(Stored data)
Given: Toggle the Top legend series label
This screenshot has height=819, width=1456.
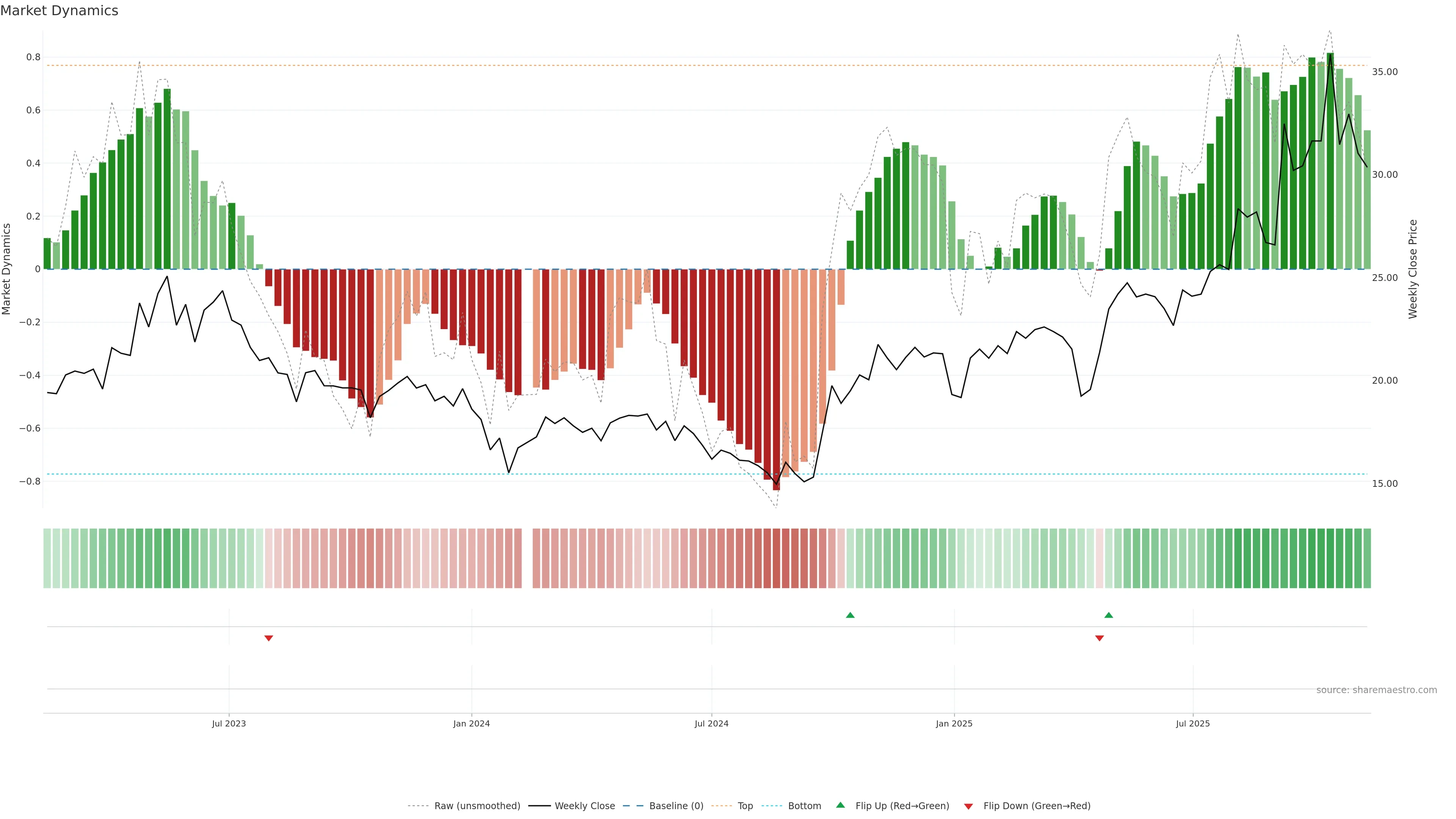Looking at the screenshot, I should [745, 806].
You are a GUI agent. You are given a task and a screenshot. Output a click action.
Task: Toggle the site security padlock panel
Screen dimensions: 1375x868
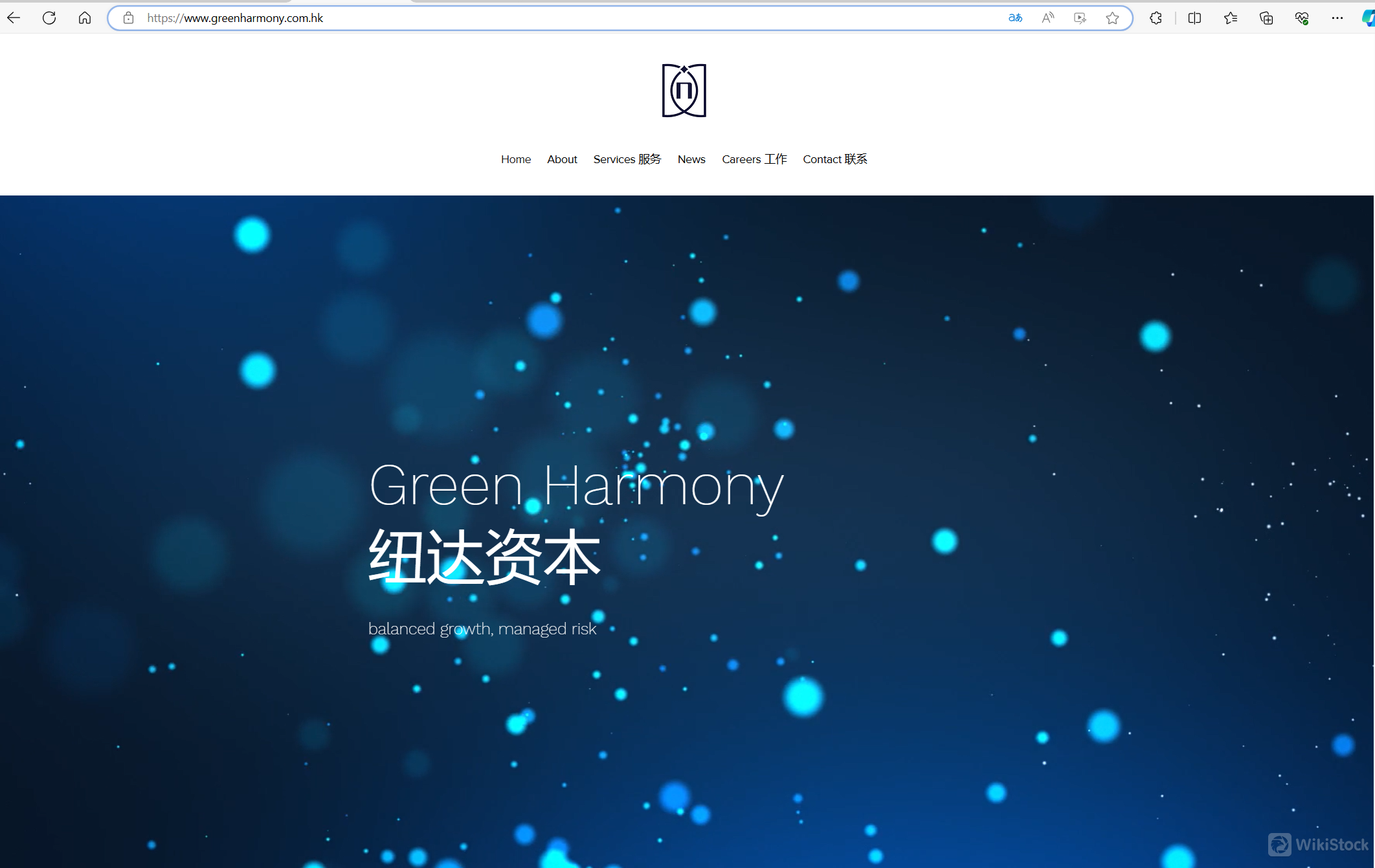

**TRY IT**
All of the records should be set down exactly, minus the pictures they hold.

**EXPECTED OUTPUT**
Given: Toggle the Top legend series label
This screenshot has height=819, width=1456.
Looking at the screenshot, I should [745, 806].
You are a GUI agent. You are given a task and a screenshot. Output a click action.
Task: Toggle the site security padlock panel
Screen dimensions: 1375x868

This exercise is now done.